Question

A jet of water hits a flat stationary plate perpendicular to its motion. The jet ejects 500g of water per second with a speed of 1m//s. Assuming that after striking, the water flows parallel to the plate, then the force exerted on the plate is

Answer 1

Answer:

F = 0.5N

Explanation:

The given question statement relates to impulsive force example, where a sharp and sudden force is applied as in case of water jet.

The formula for impulsive force is

F = Δp / Δt

F = m (vf − vi) / Δt

Here Vi is the initial velocity, Vf is the final velocity

As per given information

vi=1m/s

vf=0

m=0.5kg

Putting the values in formula, we get

F = 0.5N

Answer 2

As given that water is perpendicular to the stationary plate.

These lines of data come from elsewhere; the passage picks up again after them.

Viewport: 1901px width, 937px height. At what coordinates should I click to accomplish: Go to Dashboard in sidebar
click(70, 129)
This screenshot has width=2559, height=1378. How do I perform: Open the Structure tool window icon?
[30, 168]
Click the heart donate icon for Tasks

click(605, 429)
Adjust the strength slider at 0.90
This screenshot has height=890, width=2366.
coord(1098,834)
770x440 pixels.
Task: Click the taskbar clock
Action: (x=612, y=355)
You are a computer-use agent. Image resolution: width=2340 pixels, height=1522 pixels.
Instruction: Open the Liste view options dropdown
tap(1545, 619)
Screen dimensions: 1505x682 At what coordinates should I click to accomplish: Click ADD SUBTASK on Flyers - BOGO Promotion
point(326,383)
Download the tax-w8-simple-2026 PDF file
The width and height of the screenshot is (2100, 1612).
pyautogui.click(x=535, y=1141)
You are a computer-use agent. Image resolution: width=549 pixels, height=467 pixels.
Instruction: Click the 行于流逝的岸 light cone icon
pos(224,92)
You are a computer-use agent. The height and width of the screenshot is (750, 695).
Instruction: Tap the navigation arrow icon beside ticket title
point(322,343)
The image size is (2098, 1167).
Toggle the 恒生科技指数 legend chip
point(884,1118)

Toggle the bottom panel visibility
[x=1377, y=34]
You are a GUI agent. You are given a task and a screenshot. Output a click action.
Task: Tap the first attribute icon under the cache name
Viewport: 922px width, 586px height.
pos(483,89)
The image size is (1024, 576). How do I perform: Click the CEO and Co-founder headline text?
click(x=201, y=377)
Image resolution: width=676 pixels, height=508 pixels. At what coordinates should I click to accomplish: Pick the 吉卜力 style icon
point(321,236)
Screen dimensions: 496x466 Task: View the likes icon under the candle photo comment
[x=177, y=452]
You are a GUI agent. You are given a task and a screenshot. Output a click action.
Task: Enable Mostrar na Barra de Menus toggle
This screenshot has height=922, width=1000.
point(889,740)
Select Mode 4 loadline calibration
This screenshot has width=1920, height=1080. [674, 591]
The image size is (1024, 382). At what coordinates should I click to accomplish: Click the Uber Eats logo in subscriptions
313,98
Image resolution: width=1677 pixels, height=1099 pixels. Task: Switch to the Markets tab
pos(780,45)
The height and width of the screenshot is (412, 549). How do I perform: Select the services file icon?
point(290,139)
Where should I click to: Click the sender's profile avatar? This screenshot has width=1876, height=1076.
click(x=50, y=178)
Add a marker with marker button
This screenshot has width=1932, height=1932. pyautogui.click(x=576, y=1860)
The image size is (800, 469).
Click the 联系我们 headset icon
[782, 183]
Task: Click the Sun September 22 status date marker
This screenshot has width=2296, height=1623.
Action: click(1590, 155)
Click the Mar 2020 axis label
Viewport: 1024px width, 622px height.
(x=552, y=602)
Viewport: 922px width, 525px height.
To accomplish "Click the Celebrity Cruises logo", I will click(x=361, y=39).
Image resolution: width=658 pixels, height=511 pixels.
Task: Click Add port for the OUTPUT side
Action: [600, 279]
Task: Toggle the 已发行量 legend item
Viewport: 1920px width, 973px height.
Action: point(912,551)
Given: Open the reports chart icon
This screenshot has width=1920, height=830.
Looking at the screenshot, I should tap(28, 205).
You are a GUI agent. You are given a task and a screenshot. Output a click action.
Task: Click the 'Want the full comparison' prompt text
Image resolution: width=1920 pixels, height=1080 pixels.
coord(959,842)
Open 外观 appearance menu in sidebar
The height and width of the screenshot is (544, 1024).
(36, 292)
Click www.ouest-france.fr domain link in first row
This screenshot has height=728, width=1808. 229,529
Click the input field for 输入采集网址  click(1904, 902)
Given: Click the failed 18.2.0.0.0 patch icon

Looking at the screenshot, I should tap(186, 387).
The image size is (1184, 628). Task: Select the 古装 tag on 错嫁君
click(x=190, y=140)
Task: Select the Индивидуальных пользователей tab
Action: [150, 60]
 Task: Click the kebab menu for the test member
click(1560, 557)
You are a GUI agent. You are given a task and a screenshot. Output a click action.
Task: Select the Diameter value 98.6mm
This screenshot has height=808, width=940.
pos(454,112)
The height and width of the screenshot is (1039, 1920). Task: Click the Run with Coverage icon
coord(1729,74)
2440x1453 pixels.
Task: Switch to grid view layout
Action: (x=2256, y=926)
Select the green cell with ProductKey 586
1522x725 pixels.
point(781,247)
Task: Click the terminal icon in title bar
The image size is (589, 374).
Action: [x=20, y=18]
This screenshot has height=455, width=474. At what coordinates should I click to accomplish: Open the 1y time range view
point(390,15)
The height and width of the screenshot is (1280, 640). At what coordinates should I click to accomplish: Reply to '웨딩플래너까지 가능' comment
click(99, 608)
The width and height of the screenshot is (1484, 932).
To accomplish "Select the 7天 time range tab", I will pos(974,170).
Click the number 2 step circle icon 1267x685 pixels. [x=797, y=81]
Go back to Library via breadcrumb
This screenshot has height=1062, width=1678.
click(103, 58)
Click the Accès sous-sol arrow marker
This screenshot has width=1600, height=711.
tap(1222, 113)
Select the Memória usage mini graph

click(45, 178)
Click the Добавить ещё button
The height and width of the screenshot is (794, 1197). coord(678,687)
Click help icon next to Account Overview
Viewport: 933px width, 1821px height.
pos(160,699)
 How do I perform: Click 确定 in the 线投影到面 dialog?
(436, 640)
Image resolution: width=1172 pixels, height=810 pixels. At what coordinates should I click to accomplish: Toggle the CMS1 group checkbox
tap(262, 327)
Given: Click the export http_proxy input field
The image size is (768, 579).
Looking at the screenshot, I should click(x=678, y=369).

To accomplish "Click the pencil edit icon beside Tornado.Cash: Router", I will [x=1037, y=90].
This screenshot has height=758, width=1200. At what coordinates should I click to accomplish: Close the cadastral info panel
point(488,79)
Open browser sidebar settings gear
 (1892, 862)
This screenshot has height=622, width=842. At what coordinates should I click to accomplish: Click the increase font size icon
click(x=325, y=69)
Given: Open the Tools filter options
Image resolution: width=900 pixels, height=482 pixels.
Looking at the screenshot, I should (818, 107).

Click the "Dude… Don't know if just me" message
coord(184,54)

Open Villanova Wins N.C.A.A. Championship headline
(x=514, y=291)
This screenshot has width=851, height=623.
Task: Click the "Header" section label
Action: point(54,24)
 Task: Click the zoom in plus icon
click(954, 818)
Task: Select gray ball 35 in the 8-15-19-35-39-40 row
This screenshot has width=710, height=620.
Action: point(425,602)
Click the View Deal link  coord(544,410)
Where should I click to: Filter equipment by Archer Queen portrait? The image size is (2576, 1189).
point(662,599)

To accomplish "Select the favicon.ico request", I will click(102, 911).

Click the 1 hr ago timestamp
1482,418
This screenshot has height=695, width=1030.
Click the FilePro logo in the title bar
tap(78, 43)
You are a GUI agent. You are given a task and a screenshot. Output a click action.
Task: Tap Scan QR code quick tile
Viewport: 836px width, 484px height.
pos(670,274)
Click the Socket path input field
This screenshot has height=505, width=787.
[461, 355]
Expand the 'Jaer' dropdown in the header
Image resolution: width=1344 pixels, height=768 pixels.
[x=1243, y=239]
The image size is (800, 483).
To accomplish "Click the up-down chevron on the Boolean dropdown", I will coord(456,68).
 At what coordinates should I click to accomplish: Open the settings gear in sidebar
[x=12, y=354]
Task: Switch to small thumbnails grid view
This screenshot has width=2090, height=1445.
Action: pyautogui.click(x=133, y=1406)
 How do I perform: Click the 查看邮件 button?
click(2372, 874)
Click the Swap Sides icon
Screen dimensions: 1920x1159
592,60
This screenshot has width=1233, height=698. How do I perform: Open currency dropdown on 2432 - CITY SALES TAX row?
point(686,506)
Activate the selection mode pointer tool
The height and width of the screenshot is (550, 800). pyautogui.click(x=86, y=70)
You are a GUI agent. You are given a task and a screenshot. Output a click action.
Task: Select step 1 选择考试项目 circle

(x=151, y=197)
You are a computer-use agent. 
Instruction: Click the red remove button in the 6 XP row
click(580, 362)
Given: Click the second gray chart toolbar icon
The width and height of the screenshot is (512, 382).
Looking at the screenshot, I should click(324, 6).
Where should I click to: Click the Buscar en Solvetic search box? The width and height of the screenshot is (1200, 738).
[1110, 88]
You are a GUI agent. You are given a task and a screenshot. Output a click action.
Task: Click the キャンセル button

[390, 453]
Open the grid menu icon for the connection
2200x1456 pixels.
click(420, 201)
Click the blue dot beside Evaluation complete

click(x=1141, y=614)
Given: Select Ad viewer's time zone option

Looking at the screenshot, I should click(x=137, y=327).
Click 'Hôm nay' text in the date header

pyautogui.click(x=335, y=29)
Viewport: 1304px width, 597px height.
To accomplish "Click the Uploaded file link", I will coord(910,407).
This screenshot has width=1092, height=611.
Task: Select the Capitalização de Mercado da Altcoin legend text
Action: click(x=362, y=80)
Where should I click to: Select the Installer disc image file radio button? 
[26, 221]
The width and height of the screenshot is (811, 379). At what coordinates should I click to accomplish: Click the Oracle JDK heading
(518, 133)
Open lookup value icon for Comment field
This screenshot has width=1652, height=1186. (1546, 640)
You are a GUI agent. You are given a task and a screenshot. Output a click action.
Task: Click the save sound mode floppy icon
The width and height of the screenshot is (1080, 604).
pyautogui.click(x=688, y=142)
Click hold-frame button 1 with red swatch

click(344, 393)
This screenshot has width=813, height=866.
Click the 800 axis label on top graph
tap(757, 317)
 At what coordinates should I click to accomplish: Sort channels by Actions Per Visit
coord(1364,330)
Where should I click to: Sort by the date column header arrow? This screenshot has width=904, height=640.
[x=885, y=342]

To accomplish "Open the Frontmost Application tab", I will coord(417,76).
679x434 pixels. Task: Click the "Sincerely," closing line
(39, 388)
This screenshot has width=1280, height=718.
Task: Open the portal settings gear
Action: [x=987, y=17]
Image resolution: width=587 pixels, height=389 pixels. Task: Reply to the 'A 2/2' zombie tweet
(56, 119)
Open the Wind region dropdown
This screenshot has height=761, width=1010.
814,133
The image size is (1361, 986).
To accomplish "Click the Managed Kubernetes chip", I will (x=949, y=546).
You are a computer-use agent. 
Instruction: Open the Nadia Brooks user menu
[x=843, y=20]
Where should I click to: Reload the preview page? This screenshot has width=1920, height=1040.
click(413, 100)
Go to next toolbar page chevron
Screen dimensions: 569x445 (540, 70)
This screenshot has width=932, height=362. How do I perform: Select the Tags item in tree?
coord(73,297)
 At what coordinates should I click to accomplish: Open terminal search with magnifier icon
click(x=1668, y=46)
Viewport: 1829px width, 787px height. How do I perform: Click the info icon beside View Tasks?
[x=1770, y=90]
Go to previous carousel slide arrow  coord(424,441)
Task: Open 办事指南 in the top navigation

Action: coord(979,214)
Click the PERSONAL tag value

• As the given that amount of water ejected is 500 g let convert it into Kg that is 1/2 Kg
• The speed of water is given that is 1 m/sec.
• Now use the relation of force and momentum as it is changing with time
• F=ΔP/Δt=mΔv/Δt
• As the velocity is changing that is initial v is 0 and final v=1 m/sec
• Put in above equation
• F=m(1-0)
• F=1/2
• F=0.5 N
• That is the force exerted when the plate is parallel.